# bullhead catfishes



## maniac_richboy (Feb 1, 2004)

i'm bored so I decided to take some pics of my bullhead catfishes. I raised them since they were 1". Right now they're in a 125gal tank. I want to try and breed them (if it's possible). Anyways, tell me what you guys think?

(sorry, the pics aren't the best).


----------



## Joga Bonito (Oct 30, 2004)

how many do you have?


----------



## maniac_richboy (Feb 1, 2004)

approx. 20-30 left, maybe more. I haven't really counted them though.


----------



## Fresh2salt (Jul 16, 2004)

I thinking catfish nuggets. lol







.


----------



## JorgeRemigio (Mar 31, 2005)

too many in a 125 gal tank???


----------



## benJii (Feb 17, 2005)

f*cking awsum dude!!!

how do you clean the tank with out them sting you to death


----------



## maniac_richboy (Feb 1, 2004)

Fresh2salt said:


> I thinking catfish nuggets. lol
> 
> 
> 
> ...


my thoughts exactly! hehehe.lol :laugh:



Tibs said:


> f*cking awsum dude!!!
> 
> how do you clean the tank with out them sting you to death
> [snapback]1197531[/snapback]​


They're still kinda of small, so they won't sting me really. I can brushed my hand against them, because they think I'm feeding them, that's why they won't sting me. In the end, I'll probably keep like 10 or less.


----------



## SERRAPYGO (Feb 4, 2003)

Holy Bullheads!


----------



## NIKE (Jan 27, 2003)

that's a very different set up and i like it, good luck with the breeding project


----------



## Guest (Sep 19, 2005)

That's cool. Definitely one of the most unique aquarium set-ups I have ever seen.

And for God's sake, watch those spines!

I got hurt the other night trying to unhook a yellow bullhead. I picked him up and he started thrashing, driving his pectoral spine deep into my hand between my thumb and forefinger.

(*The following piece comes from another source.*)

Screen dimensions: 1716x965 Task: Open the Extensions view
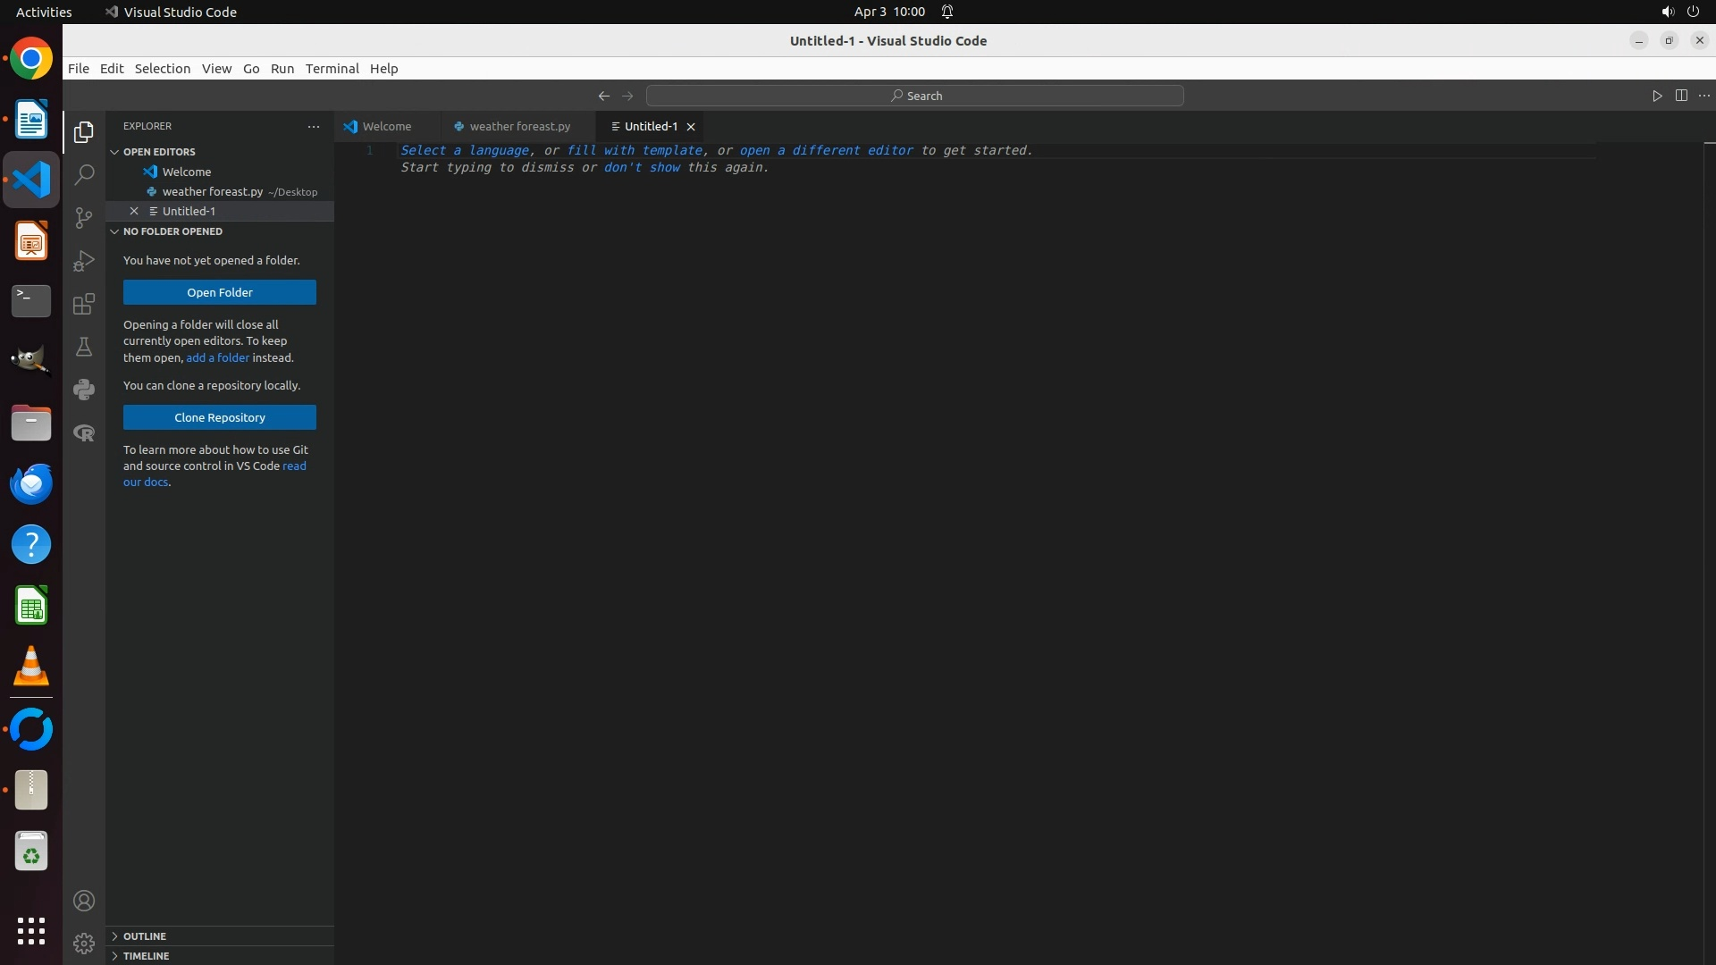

It hurt like hell, swelled up, and turned red. The wound bled profusely. I'm waiting to see if it gets infected, then I'll go to the doctor's office.


----------



## maniac_richboy (Feb 1, 2004)

yeah, i know that when you get poked, it hurts like hell. I've been poked before, but it wasn't very serious. I think they're most likely to hurt you when they're threatened (when you catch them and try to unhook them) or when they're dead...that's when you can feel their spines, otherwise, you can't feel it when you "pet" or "hand-feed" them. Of course, I could be wrong!


----------